How Not to Lie with Statistics: The Correct Way to Summarize Benchmark Results

Motivation(s)

In comparing computers according to some metric (e.g. object size, run time, throughput), it is common to run benchmarks, normalize the results to a “known machine”, and then average these normalized quantities. Unfortunately, the arithmetic mean of performance ratios has led to wrong conclusions in some cases. There are alternative statistics, such as the geometric mean, that yield correct results at the cost of intuition.

Proposed Solution(s)

The authors examine these misuse of statistics and propose guidelines to avoid the common pitfalls of summarizing results.

Evaluation(s)

The analysis focused on benchmarks published in seminal papers.
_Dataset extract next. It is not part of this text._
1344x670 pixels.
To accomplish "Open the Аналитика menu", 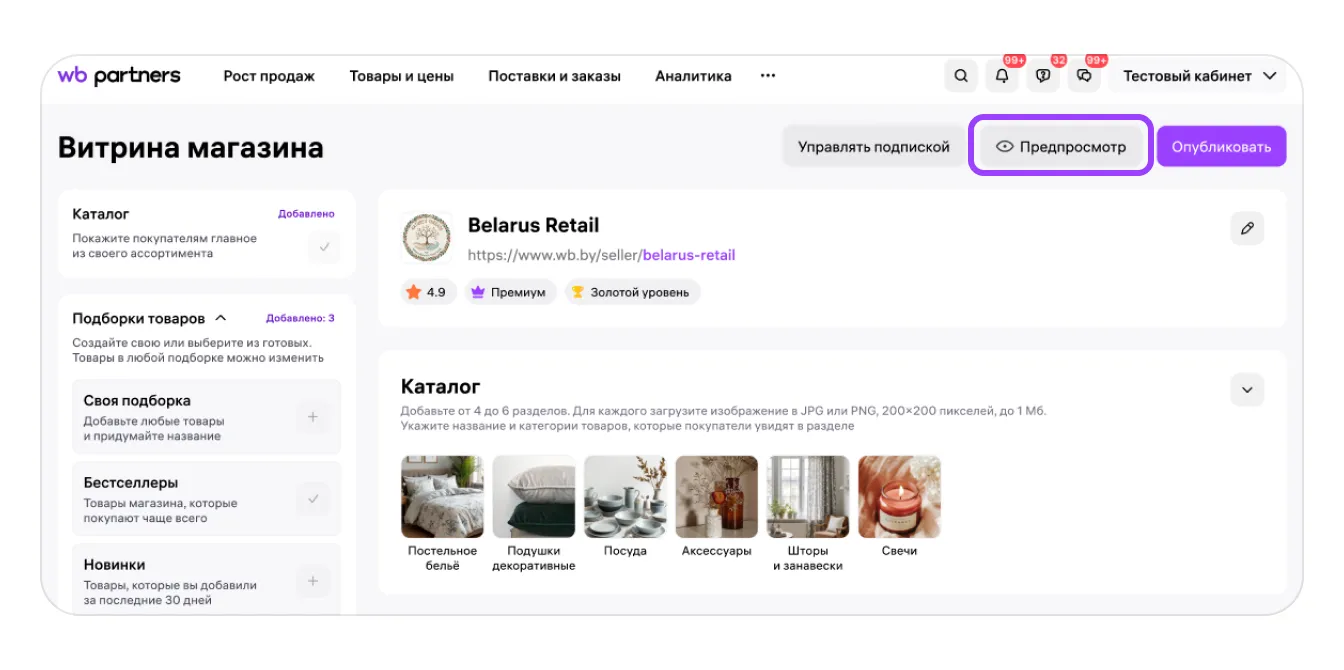I will pyautogui.click(x=693, y=76).
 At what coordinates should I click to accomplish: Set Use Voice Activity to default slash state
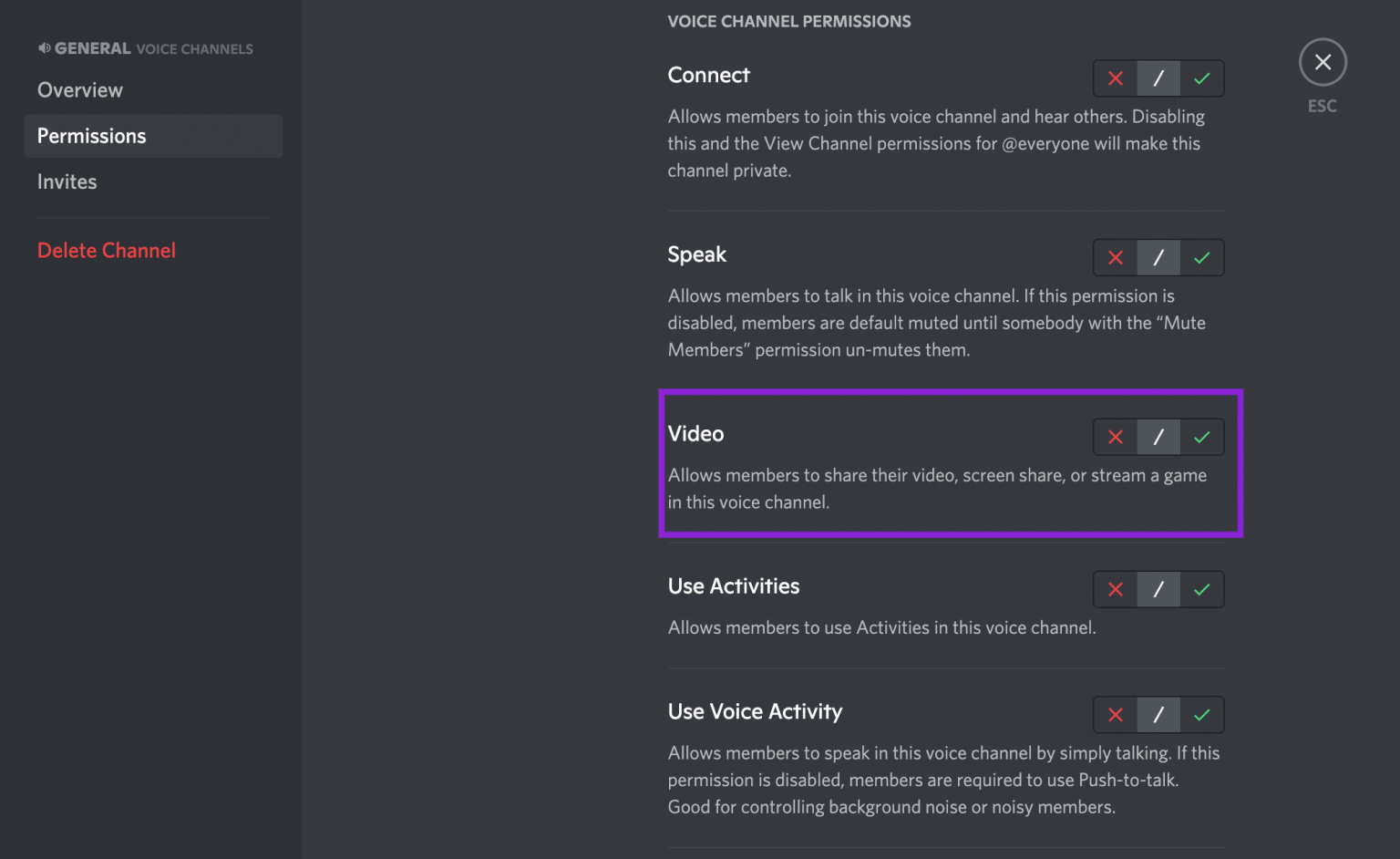pyautogui.click(x=1158, y=715)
Through a series of examples, it is evident that the arithmetic mean produces inconsistent answers due to normalization. However, the arithmetic mean or sum of raw, unnormalized numbers (arbitrarily weighted) can work if the result has inherent meaning.

The authors proved that the weighted geometric mean’s multiplicative property makes it invariant to normalization, thus achieving consistent results. The multiplicative property can be thought of as the mean of the products equals the product of the means. This property reduces relative performance comparisons to daily common sense:

  • Suppose machine X is A times as fast as machine Y.

  • Suppose machine Y is B times as fast as machine Z.

  • Machine X should be AB times as fast as machine Z.

The authors admitted that any measure of the mean is misleading when there is large variance and benchmark results should be presented via a box plot.

Future Direction(s)

  • How practical is applying learning to rank to design a metric for system performance i.e. make the process more data driven?

Question(s)

  • Why make the proof of the geometric mean’s multiplicative property so overly complicated when it’s just two lines?

Analysis

The rules in the notes should be followed except for rule 2 since the geometric mean produces incorrect results. Even though the intuition of why the geometric mean is desirable is clear, its interpretation is still baffling. In addition, the emphasis on the geometric mean’s multiplicative property seems unnecessary considering the single-numbers are used to impose a total ordering.

Notes

Rule 1: Do Not Use the Arithmetic Mean to Average Normalized Numbers

  • The arithmetic mean of normalized numbers are meaningless.

    • Consequently, the sum of normalized numbers is also meaningless.

Rule 2: Use the Geometric Mean to Average Normalized Numbers

  • The geometric mean can be used regardless of how the numbers are normalized.

  • The geometric mean can be used even if the numbers are not normalized; the resulting means can then be normalized.

Rule 3: Use the Arithmetic Mean (or Sum) of Raw, Unnormalized Results Only When This “Total” is Meaningful

  • Ratios of unnormalized sums can be taken to determine relative performance.

  • Each summand can be weighted to simulate some desired property.

References

FW86

Philip J Fleming and John J Wallace. How not to lie with statistics: the correct way to summarize benchmark results. Communications of the ACM, 29(3):218–221, 1986.